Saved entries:
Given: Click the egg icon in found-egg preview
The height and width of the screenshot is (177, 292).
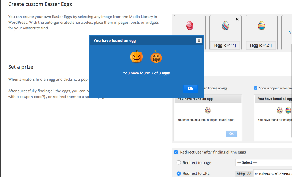Looking at the screenshot, I should tap(208, 110).
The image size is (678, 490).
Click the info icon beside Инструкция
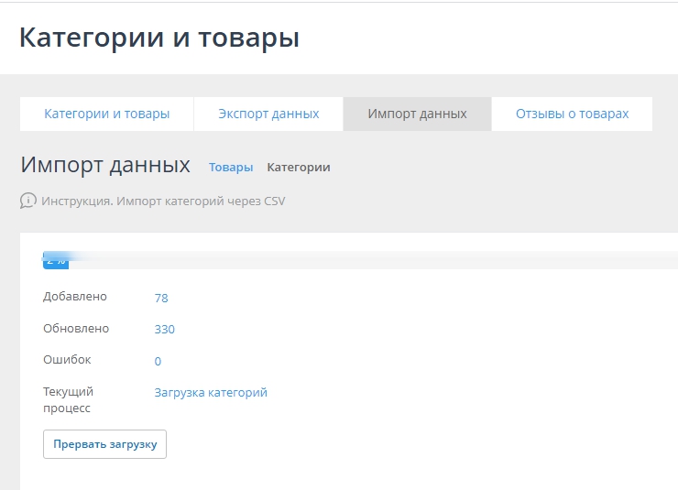(x=28, y=201)
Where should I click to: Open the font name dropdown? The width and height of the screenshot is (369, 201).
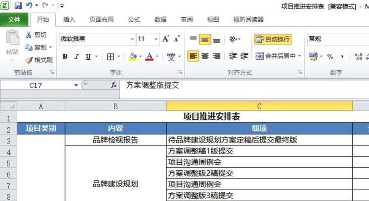coord(132,39)
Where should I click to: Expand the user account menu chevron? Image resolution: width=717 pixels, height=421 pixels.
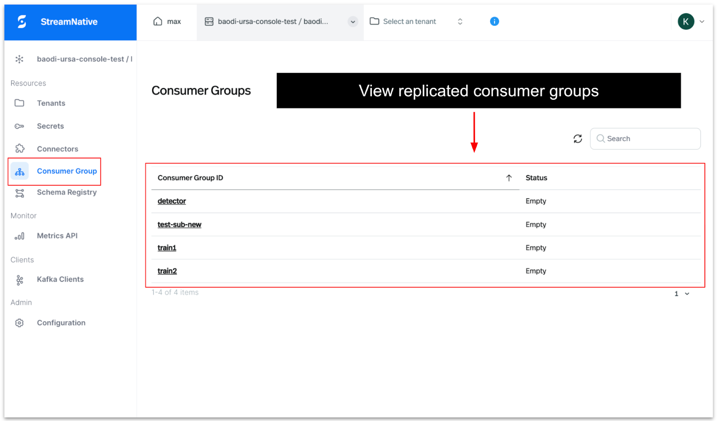coord(702,21)
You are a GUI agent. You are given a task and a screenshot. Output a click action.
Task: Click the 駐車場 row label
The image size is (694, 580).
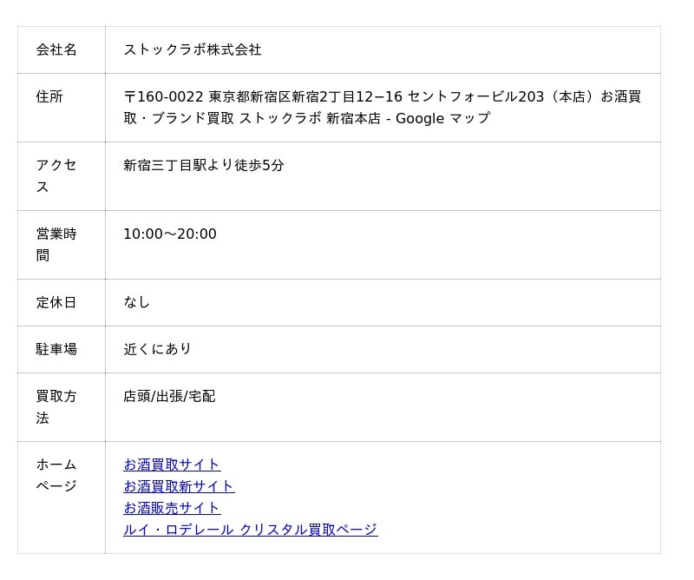[56, 350]
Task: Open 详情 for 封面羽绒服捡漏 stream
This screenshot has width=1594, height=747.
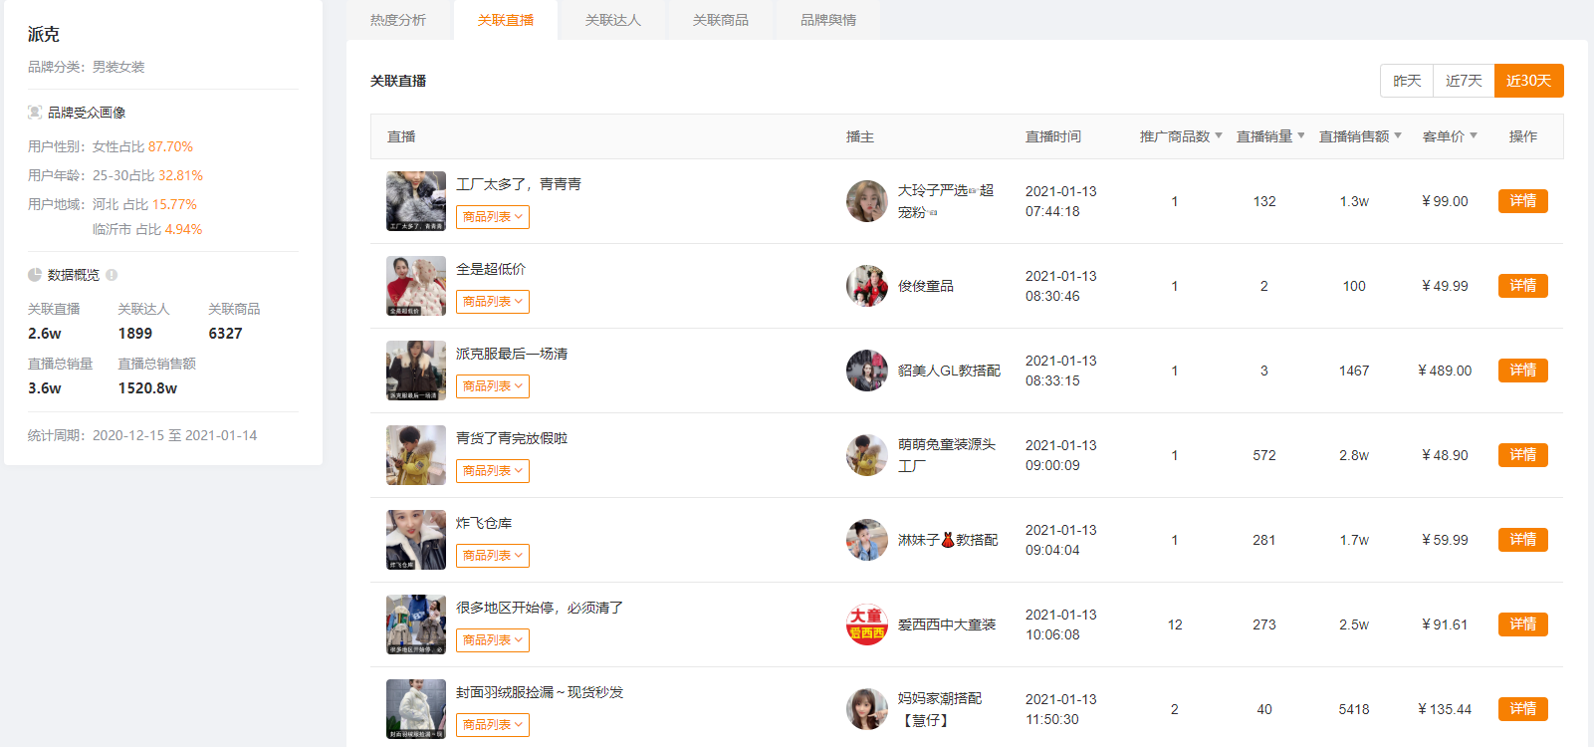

> [Exercise objective] Your output must consist only of the lines from the line with "Click the info icon beside Инструкция" through the final line of the data, both included, reproduced exactly and free of pictures.

> [Task solution]
Click the info icon beside Инструкция
(x=28, y=201)
Where should I click to: Open the font name dropdown? The width and height of the screenshot is (369, 201).
coord(132,39)
Where should I click to: Expand the user account menu chevron? Image resolution: width=717 pixels, height=421 pixels.
coord(702,21)
You are a GUI agent. You are given a task and a screenshot. Output a click action.
Task: Click the 駐車場 row label
The image size is (694, 580).
[56, 350]
Task: Open 详情 for 封面羽绒服捡漏 stream
This screenshot has width=1594, height=747.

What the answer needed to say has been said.